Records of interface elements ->

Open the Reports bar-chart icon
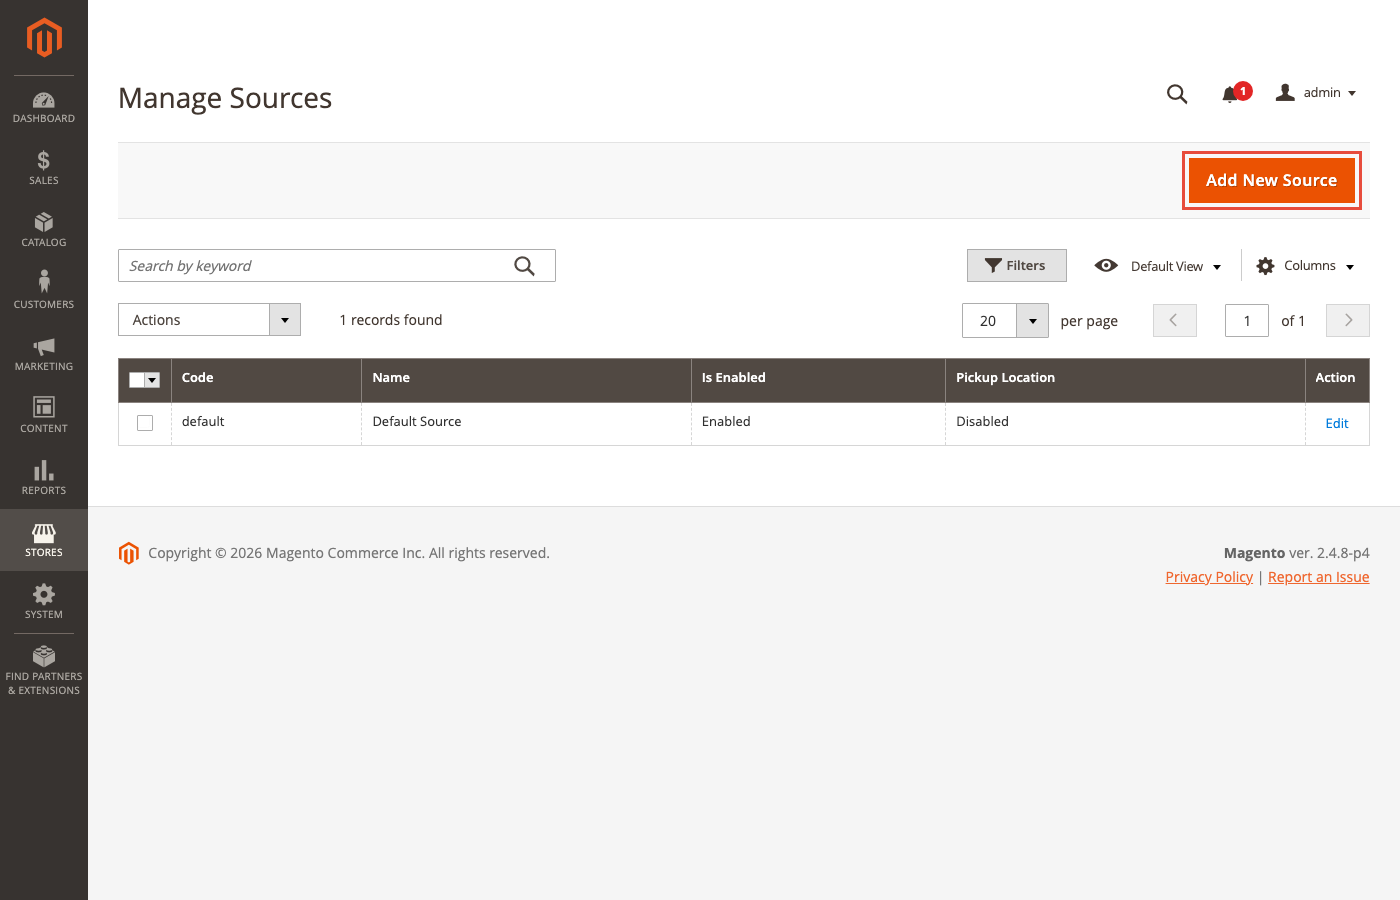[43, 475]
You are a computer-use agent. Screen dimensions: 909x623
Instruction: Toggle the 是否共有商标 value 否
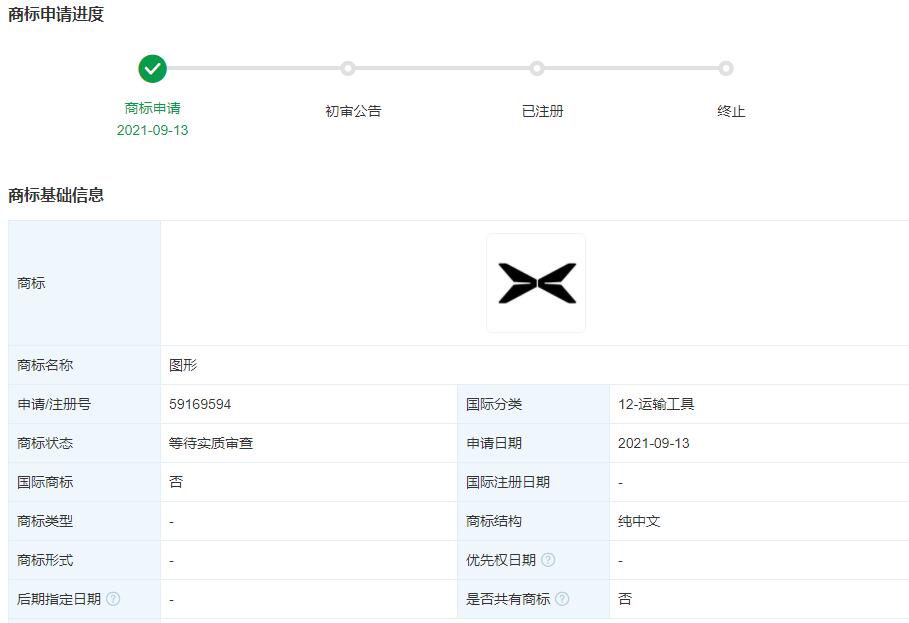[623, 599]
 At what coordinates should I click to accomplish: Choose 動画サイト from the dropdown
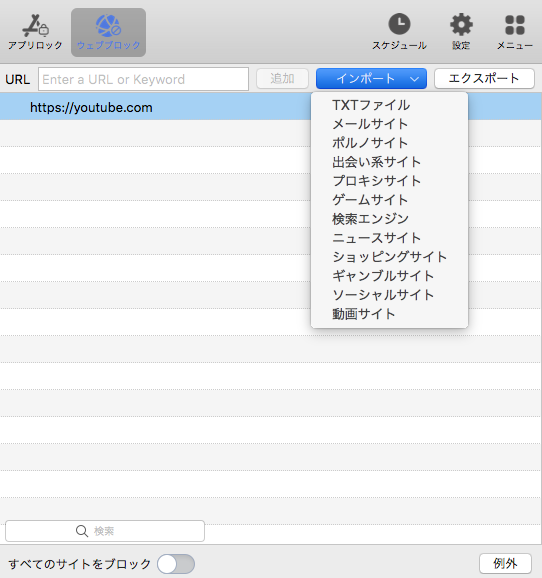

Your task -> Pick out and copy each line of the records above that contains the string "Toggle". Case counts.

Written response ->
Instruction: Toggle the 是否共有商标 value 否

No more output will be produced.